15. The light emitting device according to claim 14 wherein said many kinds of luminous materials are aligned on said light-emitting regions and said insulating layer by using a shadow mask, and said shadow mask has openings greater than those of said light-emitting regions.

16. The light emitting device according to claim 14 wherein said plurality light-emitting regions comprises many kinds of sub-regions with different areas, and magnitudes of said areas are determined by measuring emitting efficiencies of said many kinds of luminous materials under a specified applied voltage.

17. The light emitting device according to claim 16 wherein said may kinds of luminous materials comprises a red luminous material or a green luminous material or a blue luminous material.

18. The light emitting device according to claim 17 wherein said sub-regions corresponding to said red luminous material, said green luminous material and said blue luminous material has a first area, a second area and a third area, respectively, and said first area is greater than said third area, and said third area is greater than said second area.

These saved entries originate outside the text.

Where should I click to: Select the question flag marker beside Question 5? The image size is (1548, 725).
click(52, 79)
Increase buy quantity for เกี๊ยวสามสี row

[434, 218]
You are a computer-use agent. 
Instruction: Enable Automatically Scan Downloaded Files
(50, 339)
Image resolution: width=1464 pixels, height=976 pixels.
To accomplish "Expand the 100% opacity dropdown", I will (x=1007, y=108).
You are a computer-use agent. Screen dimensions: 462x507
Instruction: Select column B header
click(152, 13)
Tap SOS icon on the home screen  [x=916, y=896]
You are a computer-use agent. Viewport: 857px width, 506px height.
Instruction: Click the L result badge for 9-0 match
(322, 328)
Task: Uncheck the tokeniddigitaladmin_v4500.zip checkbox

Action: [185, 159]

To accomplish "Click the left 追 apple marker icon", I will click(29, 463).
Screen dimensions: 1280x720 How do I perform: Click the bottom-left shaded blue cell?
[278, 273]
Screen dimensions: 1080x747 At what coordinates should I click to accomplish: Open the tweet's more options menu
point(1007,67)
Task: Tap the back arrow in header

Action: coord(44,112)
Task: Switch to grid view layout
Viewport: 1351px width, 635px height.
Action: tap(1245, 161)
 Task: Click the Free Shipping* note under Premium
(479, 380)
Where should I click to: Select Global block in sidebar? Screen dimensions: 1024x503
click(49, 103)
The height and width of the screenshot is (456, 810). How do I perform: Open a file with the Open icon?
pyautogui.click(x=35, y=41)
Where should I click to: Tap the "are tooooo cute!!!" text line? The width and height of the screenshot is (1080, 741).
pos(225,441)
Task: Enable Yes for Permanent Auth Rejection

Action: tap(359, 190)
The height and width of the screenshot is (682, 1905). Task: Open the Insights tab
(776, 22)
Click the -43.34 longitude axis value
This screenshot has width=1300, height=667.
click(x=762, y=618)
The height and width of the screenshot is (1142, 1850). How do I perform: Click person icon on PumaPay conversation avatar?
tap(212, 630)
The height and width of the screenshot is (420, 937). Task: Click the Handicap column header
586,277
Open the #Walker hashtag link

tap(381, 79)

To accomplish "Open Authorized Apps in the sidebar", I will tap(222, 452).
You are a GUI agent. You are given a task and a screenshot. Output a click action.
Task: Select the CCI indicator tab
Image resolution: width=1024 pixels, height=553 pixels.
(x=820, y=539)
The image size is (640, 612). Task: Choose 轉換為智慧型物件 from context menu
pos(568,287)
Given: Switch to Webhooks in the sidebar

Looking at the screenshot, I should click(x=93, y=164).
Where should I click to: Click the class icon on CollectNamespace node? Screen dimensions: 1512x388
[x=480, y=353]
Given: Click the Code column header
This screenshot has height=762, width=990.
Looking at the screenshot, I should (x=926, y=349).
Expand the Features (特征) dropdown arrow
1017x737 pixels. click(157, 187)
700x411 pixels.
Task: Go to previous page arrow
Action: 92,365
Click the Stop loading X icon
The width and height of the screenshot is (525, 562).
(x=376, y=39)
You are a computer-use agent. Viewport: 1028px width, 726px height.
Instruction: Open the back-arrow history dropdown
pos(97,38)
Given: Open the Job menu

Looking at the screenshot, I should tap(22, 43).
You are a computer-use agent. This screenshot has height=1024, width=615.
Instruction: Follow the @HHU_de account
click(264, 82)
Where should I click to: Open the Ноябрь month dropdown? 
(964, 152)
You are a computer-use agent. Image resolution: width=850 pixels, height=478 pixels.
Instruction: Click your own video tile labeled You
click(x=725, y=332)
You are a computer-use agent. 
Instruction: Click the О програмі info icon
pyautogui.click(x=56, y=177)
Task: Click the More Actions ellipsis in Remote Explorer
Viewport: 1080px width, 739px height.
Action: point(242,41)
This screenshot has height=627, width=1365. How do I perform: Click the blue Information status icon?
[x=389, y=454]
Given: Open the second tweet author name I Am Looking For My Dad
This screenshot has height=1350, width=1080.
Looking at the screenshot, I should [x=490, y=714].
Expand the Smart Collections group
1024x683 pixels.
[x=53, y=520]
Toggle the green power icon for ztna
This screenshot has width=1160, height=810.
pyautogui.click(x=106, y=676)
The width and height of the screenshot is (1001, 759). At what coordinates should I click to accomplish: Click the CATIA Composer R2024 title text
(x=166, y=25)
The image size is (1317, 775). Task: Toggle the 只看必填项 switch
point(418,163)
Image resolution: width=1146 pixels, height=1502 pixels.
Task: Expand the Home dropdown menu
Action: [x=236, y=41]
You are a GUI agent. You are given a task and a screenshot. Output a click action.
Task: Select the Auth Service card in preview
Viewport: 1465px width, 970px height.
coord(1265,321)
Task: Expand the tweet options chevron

19. The light emitting device according to claim 14 wherein said plurality of light-emitting regions and said luminous material layer are defined by a photolithography process and an evaporation process, respectively.

20. The light emitting device according to claim 14 wherein said insulating layer is made of a material selected from a group consisting of silicon oxide, silicon nitride, silicon oxynitride and the combination thereof.